- Complete the following -
**1)** Copy the passage of the thread on composing monoids starting at "Reid Barton (Apr" and ending at "hold in general?".
**2)** In the thread on composing monoids, monoidal functors are monoids with respect to which operation?
**3)** Extend the thread on composing monoids from its final line onward.

- Source excerpt -
◆ ◆ ◆ ◆ ◆ ◆ ◆

Topic: Composing monoids

Asad Saeeduddin (Apr 24 2020 at 15:51):

Is it correct to say that monoid objects compose precisely when there is a duoidal structure formed by the monoidal structure in which they are being composed and the monoidal structure in which they are monoids?

Reid Barton (Apr 24 2020 at 16:05):

What do you mean by "monoid objects compose"?

Asad Saeeduddin (Apr 24 2020 at 16:05):

For example, monoidal functors are monoids with respect to Day convolution. The composition of two monoidal functors is another monoidal functor. Coincidentally (or perhaps not so coincidentally) Day convolution and functor composition together form a duoidal structure on the functor category.

There's a couple other examples I've found so far. Day convolution also forms a duoidal structure with the "pointwise" lifting of a monoidal structure from a functor category's codomain, and again we find that the pointwise product of monoidal functors is monoidal. Another simple one is the cartesian product of monoids in Set.

Does this hold in general?

◆ ◆ ◆ ◆ ◆ ◆ ◆

- Given entries -

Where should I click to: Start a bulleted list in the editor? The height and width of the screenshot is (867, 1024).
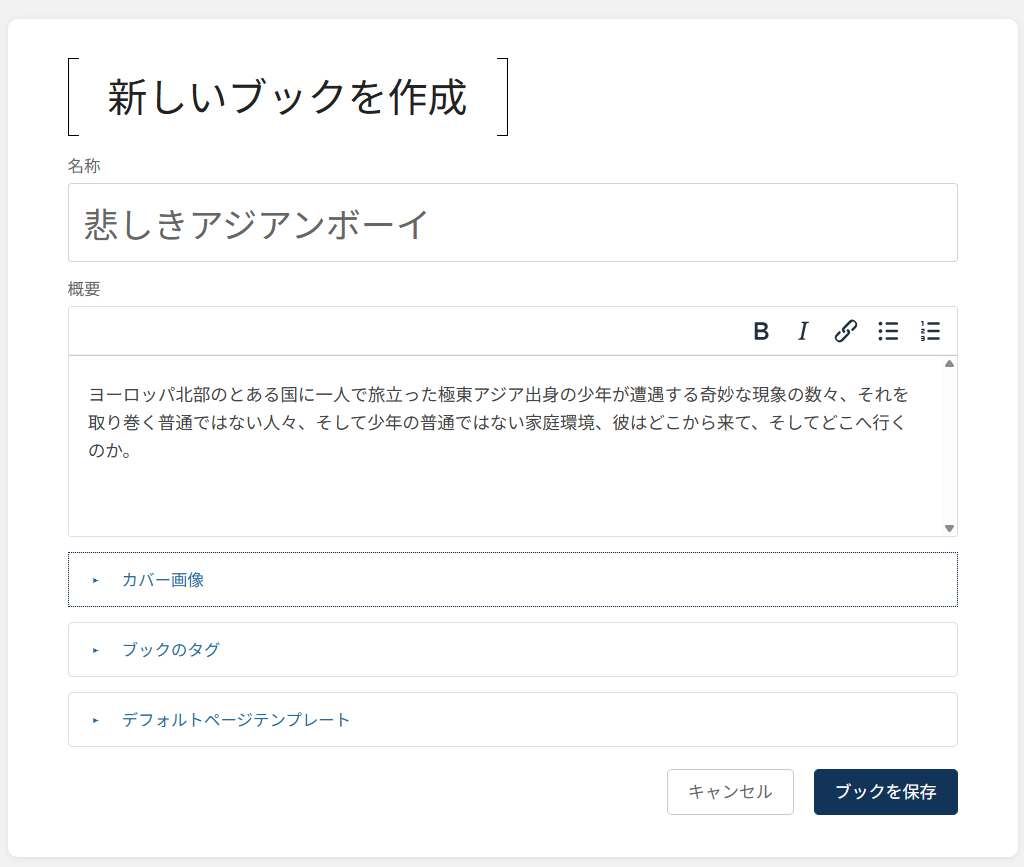888,331
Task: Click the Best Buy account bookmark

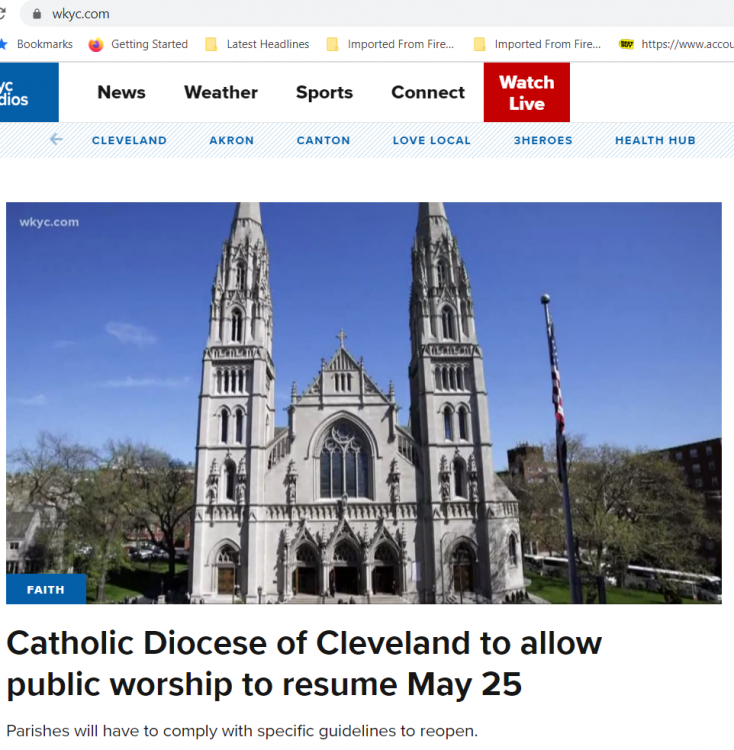Action: coord(675,44)
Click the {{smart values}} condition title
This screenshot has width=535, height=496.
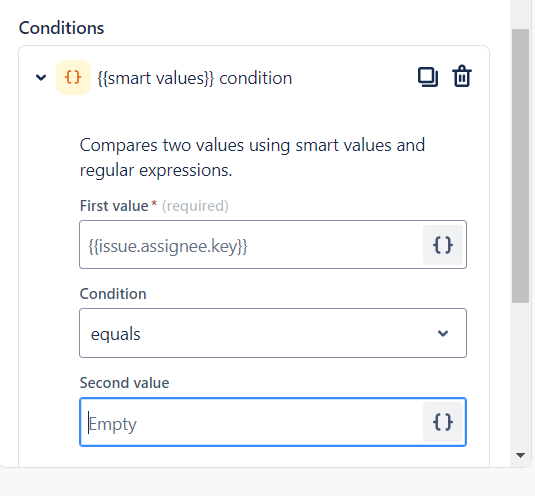tap(195, 78)
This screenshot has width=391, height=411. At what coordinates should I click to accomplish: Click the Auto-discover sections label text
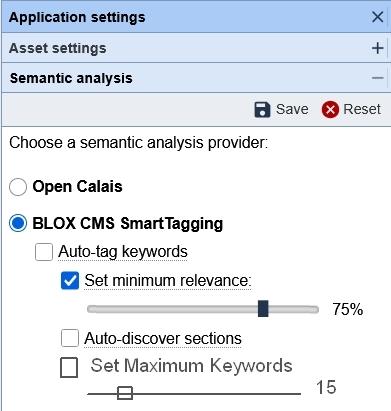click(163, 339)
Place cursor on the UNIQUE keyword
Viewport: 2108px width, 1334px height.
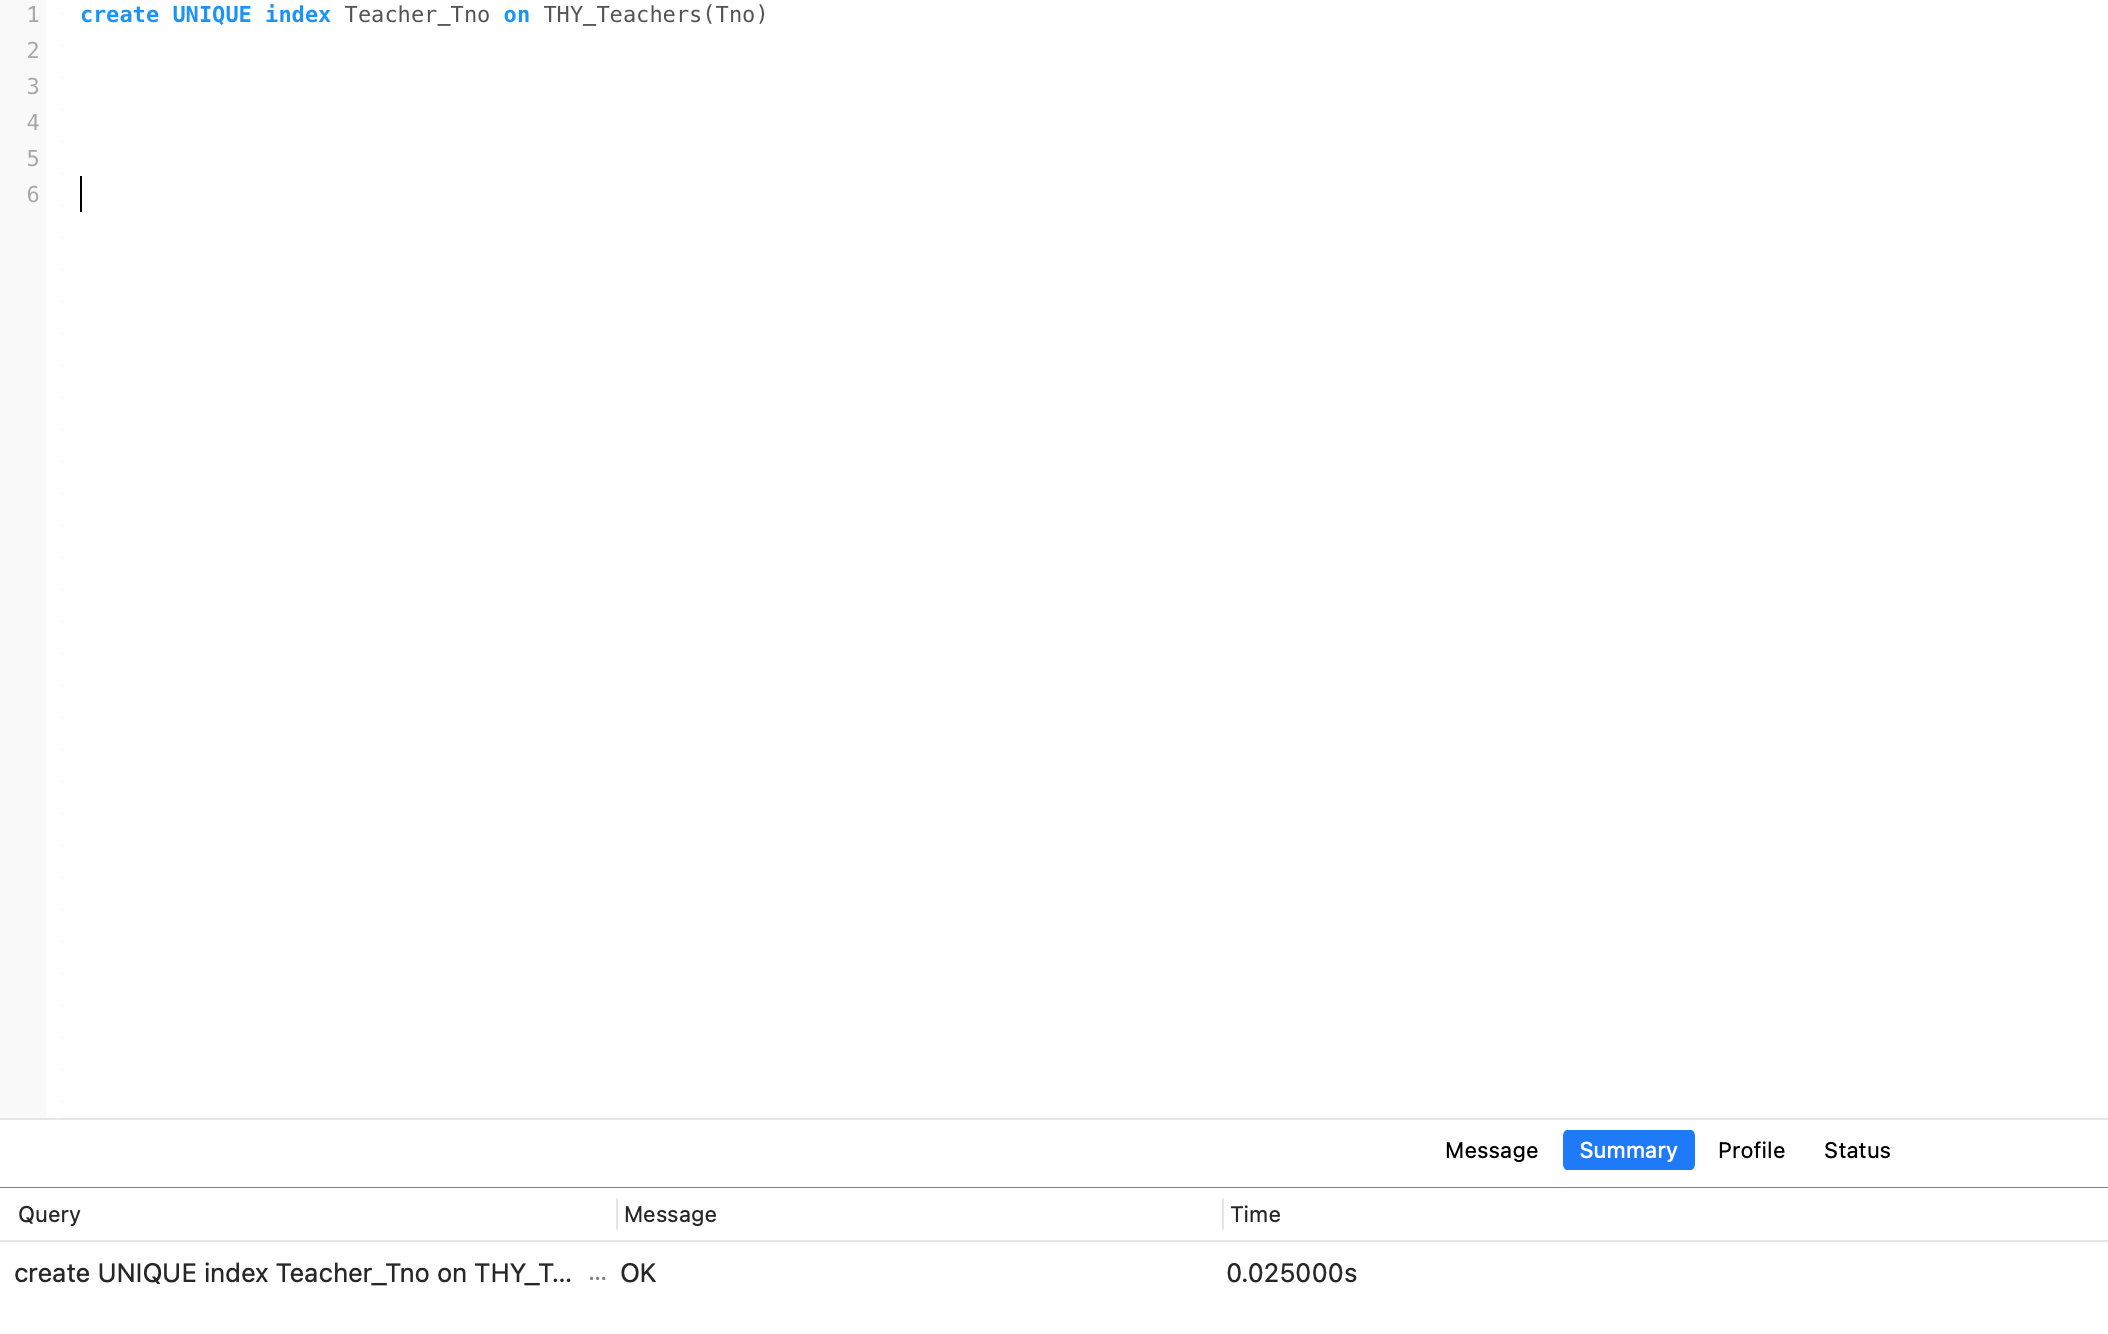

◆ ◆ ◆ ◆ ◆ ◆ ◆

- Answer list -
**1)**
Reid Barton (Apr 24 2020 at 16:05):

What do you mean by "monoid objects compose"?

Asad Saeeduddin (Apr 24 2020 at 16:05):

For example, monoidal functors are monoids with respect to Day convolution. The composition of two monoidal functors is another monoidal functor. Coincidentally (or perhaps not so coincidentally) Day convolution and functor composition together form a duoidal structure on the functor category.

There's a couple other examples I've found so far. Day convolution also forms a duoidal structure with the "pointwise" lifting of a monoidal structure from a functor category's codomain, and again we find that the pointwise product of monoidal functors is monoidal. Another simple one is the cartesian product of monoids in Set.

Does this hold in general?

**2)** Day convolution.

**3)**
Asad Saeeduddin (Apr 24 2020 at 16:09):

@Reid Barton I mean that given some monoidal structure $\otimes : C \times C \to C$ and two monoids $M, N$ with respect to another monoidal structure $\oplus : C \times C \to C$, $M$ and $N$ "compose" along $\otimes$ if $M \otimes N$ is also a monoid with respect to $\oplus$

Asad Saeeduddin (Apr 24 2020 at 16:10):

If we take $C = Set$ and $\oplus = \otimes$ to be the cartesian product in $Set$, this denegerates to the statement that the product of two monoids is a monoid

Asad Saeeduddin (Apr 24 2020 at 16:19):

The intuitive explanation for the phenomenon (assuming it's not an illusion) is that monoidal functors map monoids to monoids. Thus in a duoidal structure $\star, \diamond$ where $\star$ is a lax monoidal functor cohering $\diamond$ with itself, $\star$ will send a pair of $\diamond$-monoids to a $\diamond$-monoid

Reid Barton (Apr 24 2020 at 16:21):

It's certainly true that
(a) a specific duoidal structure relating the two given monoidal structures
gives you
(b) a specific way to make the category of monoids for one of the monoidal structures monoidal using the other monoidal structure.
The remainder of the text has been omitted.